ACTION ITEM: When the line containing "Click the color" is found in the data below, copy it and each line after it through the line containing "Given: Open the Forgot your password link", exactly and with no others.

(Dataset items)
# # #
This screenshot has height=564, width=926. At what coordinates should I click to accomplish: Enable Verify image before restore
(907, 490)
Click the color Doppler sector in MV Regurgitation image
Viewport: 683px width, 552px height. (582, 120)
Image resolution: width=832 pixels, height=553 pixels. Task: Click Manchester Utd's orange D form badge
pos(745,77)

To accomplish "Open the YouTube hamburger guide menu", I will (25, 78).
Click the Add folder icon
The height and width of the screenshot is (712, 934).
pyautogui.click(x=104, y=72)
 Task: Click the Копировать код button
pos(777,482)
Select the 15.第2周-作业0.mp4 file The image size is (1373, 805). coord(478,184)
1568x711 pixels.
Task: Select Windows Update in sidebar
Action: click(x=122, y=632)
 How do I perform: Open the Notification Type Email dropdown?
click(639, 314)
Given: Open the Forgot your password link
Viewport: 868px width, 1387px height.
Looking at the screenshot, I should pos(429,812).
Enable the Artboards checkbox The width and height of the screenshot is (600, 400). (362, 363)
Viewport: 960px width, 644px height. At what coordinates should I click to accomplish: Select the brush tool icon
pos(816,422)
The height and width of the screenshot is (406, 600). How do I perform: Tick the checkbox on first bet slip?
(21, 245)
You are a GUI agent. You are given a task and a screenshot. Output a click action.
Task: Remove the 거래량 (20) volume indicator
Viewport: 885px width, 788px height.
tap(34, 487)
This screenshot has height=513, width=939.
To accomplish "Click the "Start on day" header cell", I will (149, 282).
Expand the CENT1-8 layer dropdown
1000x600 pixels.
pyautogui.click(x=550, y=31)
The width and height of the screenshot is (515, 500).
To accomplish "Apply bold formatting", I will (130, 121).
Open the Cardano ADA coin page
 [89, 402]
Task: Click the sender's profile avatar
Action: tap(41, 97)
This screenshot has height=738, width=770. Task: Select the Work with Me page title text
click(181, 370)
# # #
TASK RESPONSE:
Click the color Doppler sector in MV Regurgitation image
Viewport: 683px width, 552px height. (582, 120)
Image resolution: width=832 pixels, height=553 pixels. Task: Click Manchester Utd's orange D form badge
pos(745,77)

To accomplish "Open the YouTube hamburger guide menu", I will (25, 78).
Click the Add folder icon
The height and width of the screenshot is (712, 934).
pyautogui.click(x=104, y=72)
 Task: Click the Копировать код button
pos(777,482)
Select the 15.第2周-作业0.mp4 file The image size is (1373, 805). coord(478,184)
1568x711 pixels.
Task: Select Windows Update in sidebar
Action: click(x=122, y=632)
 How do I perform: Open the Notification Type Email dropdown?
click(639, 314)
Given: Open the Forgot your password link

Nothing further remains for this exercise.